[Stored data]

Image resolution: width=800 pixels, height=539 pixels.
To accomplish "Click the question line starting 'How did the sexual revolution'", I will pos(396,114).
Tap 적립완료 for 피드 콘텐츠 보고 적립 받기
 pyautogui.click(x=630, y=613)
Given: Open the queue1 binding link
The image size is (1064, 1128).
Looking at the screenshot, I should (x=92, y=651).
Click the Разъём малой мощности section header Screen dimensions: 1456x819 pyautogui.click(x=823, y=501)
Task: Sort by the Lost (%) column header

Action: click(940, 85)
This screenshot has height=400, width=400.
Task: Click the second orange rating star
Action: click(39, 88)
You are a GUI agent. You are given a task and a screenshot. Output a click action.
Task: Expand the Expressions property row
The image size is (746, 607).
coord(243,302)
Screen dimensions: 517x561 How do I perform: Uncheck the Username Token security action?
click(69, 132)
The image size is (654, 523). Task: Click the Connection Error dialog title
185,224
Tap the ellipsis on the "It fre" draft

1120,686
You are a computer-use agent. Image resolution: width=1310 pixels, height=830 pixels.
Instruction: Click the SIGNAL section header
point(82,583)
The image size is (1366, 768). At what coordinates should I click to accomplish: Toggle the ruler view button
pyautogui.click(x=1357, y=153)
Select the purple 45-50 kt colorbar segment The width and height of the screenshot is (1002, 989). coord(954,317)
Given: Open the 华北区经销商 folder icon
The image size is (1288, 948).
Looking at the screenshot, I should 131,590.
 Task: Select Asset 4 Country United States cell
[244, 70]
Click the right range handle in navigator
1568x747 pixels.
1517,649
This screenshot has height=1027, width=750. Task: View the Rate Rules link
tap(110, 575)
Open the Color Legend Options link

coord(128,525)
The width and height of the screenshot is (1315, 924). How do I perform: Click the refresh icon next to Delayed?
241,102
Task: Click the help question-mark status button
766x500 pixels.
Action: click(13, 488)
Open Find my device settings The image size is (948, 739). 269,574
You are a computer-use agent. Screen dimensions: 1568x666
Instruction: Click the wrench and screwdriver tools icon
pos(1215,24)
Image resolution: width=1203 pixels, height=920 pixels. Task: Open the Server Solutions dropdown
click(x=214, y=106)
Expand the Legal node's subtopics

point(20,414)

# Brief
Go back to the data above and please quote exactly, and only, the lines from the line with "Select the purple" through its last line.

# Exercise output
Select the purple 45-50 kt colorbar segment The width and height of the screenshot is (1002, 989). coord(954,317)
Given: Open the 华北区经销商 folder icon
The image size is (1288, 948).
Looking at the screenshot, I should 131,590.
 Task: Select Asset 4 Country United States cell
[244, 70]
Click the right range handle in navigator
1568x747 pixels.
1517,649
This screenshot has height=1027, width=750. Task: View the Rate Rules link
tap(110, 575)
Open the Color Legend Options link

coord(128,525)
The width and height of the screenshot is (1315, 924). How do I perform: Click the refresh icon next to Delayed?
241,102
Task: Click the help question-mark status button
766x500 pixels.
Action: click(13, 488)
Open Find my device settings The image size is (948, 739). 269,574
You are a computer-use agent. Screen dimensions: 1568x666
Instruction: Click the wrench and screwdriver tools icon
pos(1215,24)
Image resolution: width=1203 pixels, height=920 pixels. Task: Open the Server Solutions dropdown
click(x=214, y=106)
Expand the Legal node's subtopics

point(20,414)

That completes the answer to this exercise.